Of course, it’s highly interpretive and yet meanders through technical skill and artistic vision to the very kernel of a given food. I wish only that it would show up later
in the tasting, not only to interrupt the triumphant parade of meat, but also to take its place during the final bow.
That bow does ultimately end with dessert, which is offered as a duet. It’s a course that feels younger than the rest — as sugar often does — both playful and familiar in its experimentation.

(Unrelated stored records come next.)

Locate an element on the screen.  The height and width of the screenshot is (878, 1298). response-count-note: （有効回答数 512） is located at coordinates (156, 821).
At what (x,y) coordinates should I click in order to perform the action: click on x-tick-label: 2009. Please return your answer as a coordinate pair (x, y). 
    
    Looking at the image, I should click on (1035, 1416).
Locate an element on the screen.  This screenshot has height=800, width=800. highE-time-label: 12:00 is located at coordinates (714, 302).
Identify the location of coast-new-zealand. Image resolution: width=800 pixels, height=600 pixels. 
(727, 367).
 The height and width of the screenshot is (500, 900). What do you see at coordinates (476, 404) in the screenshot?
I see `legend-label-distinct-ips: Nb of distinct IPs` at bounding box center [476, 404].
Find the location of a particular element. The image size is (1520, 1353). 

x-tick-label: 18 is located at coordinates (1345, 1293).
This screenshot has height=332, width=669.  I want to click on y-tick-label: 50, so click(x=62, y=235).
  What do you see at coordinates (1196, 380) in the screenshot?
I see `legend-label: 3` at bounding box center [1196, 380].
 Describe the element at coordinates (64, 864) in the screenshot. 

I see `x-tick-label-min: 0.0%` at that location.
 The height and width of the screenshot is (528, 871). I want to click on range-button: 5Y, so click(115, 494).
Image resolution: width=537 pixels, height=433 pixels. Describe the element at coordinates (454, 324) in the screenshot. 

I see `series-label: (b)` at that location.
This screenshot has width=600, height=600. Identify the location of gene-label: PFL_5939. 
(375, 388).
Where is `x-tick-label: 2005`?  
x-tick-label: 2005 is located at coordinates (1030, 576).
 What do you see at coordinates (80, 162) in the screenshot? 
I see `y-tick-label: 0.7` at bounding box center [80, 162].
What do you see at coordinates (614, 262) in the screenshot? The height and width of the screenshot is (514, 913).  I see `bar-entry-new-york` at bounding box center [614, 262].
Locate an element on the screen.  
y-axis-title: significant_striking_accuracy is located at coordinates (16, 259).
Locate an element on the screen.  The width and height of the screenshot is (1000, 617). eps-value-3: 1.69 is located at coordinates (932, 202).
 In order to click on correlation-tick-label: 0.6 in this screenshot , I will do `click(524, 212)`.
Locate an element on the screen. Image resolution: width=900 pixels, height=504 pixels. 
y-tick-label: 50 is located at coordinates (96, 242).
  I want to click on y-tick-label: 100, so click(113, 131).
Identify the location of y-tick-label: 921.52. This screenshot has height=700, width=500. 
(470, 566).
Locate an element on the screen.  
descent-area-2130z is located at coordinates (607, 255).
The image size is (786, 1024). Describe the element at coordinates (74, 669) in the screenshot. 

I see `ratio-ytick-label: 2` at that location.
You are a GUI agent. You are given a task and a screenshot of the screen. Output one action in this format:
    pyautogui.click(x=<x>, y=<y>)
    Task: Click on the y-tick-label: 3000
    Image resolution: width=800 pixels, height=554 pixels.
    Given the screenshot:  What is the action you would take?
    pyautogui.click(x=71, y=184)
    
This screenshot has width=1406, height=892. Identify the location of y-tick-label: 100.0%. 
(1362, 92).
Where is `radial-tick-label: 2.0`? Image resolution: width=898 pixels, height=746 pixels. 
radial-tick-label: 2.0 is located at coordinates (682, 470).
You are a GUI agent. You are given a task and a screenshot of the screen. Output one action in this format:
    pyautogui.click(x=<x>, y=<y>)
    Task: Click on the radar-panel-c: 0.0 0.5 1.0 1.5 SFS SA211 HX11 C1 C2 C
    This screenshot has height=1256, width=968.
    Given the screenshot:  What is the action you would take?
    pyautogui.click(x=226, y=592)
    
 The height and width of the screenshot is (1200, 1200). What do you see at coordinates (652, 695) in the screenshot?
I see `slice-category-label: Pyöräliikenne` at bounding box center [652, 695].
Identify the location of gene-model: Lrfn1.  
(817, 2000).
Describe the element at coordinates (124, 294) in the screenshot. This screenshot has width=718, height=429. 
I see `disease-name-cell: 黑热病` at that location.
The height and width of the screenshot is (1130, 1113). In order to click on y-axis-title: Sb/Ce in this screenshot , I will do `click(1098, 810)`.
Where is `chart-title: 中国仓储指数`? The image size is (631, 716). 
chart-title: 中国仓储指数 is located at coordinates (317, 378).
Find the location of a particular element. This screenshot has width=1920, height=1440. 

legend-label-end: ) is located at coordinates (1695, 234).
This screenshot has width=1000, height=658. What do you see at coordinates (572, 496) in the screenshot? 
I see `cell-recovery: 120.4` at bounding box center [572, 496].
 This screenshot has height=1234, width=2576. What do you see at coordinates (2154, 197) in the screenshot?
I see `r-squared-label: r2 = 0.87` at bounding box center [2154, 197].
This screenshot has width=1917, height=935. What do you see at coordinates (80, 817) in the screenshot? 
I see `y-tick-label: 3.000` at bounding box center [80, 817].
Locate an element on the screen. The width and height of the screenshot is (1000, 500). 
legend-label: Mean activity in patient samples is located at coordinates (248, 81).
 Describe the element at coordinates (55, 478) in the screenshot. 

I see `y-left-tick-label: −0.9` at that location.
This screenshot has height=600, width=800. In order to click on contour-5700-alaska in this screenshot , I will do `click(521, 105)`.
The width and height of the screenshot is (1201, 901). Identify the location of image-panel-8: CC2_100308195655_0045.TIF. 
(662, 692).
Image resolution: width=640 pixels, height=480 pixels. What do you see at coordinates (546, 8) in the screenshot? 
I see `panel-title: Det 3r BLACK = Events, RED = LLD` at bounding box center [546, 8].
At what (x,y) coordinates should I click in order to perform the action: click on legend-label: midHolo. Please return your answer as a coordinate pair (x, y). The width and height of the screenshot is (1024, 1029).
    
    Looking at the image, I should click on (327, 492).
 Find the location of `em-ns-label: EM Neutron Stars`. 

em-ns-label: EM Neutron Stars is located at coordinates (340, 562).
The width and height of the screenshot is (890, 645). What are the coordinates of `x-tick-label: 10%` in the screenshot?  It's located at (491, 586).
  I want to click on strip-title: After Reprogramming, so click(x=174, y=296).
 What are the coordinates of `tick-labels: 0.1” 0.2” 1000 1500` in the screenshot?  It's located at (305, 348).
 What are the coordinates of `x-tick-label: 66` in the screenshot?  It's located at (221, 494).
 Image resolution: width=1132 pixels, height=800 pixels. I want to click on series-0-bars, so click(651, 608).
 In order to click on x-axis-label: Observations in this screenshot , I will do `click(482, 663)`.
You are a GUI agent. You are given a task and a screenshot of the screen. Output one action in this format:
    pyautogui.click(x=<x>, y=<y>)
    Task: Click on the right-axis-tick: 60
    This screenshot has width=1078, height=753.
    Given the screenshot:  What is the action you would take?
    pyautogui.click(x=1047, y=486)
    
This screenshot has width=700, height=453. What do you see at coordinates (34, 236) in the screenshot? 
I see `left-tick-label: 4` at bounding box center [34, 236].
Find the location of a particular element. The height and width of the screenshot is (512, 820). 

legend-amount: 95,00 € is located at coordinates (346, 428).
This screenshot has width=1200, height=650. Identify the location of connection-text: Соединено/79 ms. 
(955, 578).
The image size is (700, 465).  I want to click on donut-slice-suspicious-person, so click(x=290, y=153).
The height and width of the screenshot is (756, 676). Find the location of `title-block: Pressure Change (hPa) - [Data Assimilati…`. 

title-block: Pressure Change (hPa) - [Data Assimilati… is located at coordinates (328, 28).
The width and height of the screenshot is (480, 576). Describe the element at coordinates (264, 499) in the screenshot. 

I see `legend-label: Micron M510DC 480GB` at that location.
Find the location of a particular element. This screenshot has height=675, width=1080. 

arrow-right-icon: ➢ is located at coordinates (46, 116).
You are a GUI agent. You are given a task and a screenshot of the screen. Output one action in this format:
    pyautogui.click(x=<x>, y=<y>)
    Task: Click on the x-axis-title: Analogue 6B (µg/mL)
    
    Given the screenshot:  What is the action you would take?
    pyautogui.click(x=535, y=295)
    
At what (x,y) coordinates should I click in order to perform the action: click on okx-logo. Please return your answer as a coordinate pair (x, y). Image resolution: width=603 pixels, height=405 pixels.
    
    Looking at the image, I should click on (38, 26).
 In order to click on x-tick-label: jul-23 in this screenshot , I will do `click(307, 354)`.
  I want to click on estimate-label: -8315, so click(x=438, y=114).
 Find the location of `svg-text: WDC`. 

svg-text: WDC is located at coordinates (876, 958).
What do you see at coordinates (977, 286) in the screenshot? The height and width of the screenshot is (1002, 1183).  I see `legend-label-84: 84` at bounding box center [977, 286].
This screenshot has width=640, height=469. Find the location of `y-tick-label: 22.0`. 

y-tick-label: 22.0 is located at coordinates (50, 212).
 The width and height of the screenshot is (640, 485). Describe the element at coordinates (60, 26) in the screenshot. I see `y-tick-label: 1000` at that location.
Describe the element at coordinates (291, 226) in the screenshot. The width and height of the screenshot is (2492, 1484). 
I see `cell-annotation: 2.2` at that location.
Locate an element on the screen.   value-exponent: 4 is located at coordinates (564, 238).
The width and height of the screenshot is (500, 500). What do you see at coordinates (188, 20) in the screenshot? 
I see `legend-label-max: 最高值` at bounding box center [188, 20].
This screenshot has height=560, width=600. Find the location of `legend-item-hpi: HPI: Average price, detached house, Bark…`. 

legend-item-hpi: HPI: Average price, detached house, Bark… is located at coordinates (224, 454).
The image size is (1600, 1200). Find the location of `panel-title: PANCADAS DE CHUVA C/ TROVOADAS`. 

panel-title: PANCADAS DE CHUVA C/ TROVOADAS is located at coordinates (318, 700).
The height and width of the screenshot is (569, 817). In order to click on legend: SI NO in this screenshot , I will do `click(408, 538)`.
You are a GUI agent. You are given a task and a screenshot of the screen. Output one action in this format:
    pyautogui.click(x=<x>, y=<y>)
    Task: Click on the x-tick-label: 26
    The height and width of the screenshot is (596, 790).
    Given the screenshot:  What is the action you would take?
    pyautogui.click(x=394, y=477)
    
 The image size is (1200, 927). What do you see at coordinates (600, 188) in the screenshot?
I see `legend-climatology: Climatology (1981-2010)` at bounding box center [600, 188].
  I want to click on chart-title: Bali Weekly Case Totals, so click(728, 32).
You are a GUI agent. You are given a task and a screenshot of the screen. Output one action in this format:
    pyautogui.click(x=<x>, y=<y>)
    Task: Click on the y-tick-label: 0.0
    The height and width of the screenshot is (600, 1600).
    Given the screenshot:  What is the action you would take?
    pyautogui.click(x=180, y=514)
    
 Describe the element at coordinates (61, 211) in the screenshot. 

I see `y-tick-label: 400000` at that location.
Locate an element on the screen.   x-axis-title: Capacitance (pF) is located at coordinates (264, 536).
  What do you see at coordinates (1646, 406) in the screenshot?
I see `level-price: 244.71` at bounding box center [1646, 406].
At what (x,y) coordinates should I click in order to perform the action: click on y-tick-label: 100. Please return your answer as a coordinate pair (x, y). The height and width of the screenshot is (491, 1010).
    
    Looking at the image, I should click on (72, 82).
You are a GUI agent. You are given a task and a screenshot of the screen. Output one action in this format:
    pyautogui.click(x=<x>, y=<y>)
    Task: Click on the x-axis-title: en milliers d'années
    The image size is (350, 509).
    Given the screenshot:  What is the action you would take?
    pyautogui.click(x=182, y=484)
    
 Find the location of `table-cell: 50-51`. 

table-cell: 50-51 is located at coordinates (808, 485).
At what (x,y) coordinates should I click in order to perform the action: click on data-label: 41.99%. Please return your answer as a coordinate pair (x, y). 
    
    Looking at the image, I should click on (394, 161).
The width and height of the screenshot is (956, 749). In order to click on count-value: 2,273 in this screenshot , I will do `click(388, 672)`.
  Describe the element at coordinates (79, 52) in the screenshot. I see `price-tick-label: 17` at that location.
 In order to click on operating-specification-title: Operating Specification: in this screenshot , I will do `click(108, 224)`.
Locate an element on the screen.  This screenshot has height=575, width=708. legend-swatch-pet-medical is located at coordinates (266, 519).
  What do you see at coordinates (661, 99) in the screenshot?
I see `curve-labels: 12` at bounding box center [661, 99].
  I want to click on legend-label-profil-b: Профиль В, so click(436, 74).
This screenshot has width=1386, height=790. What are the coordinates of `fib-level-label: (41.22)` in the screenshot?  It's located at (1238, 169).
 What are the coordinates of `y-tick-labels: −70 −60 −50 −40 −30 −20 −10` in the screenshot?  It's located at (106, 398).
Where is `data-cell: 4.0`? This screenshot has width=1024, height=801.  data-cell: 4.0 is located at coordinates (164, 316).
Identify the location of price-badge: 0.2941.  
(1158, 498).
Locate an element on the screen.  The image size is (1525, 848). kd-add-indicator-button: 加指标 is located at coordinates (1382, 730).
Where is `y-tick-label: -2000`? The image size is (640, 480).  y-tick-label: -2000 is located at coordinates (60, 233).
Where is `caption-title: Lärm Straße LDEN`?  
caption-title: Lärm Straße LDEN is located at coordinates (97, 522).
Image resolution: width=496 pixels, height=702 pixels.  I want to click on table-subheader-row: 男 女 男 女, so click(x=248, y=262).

Jams, creams, puddings, gelees and cakes all live in these bowls, striking contrasts with each other in texture but all working toward a joyful finale of a sometime cerebral meal. There may be less seasonality in dessert (chocolate knows no off-month) but McConnell orchestrates a dance that never loses its momentum.
All of Claudine’s creativity is equally evident in the made-in-house, nonalcoholic beverage pairings ($65), which are as intriguing as the wine. Sparkling cucumber or Granny Smith apple juice, melon kombucha, jasmine tea with purple basil, peach black tea with oat milk and cinnamon — all manage to channel the kitchen’s culinary reverence in a single sip. That’s ultimately the way Claudine puts forth its philosophy: not as a unified meal but as a series of epiphanic bites, all of which add up to a symphony performed both in the soil and on the stove.
People can keep asking if it’s worth the money and I’ll keep insisting that art is priceless.
___________________
CLAUDINE

Butter pecan ice cream with chocolate fondant and caramel whipped cream. Photography by Angel Tucker
225 Weybosset St., Providence, 808-6195, claudinepvd.com
Reservations necessary and available Thursday–Sunday, 4:30–8:30 p.m. Wheelchair accessible. Street parking.
CUISINE: Big city tasting menu.
CAPACITY: Twenty-six.
VIBE: The best of all things.
PRICES: Tasting menu, $165; supplements vary; cheese course, $35.
KAREN’S PICKS: Caviar is a necessity, and someone at the table should order a nonalcoholic pairing.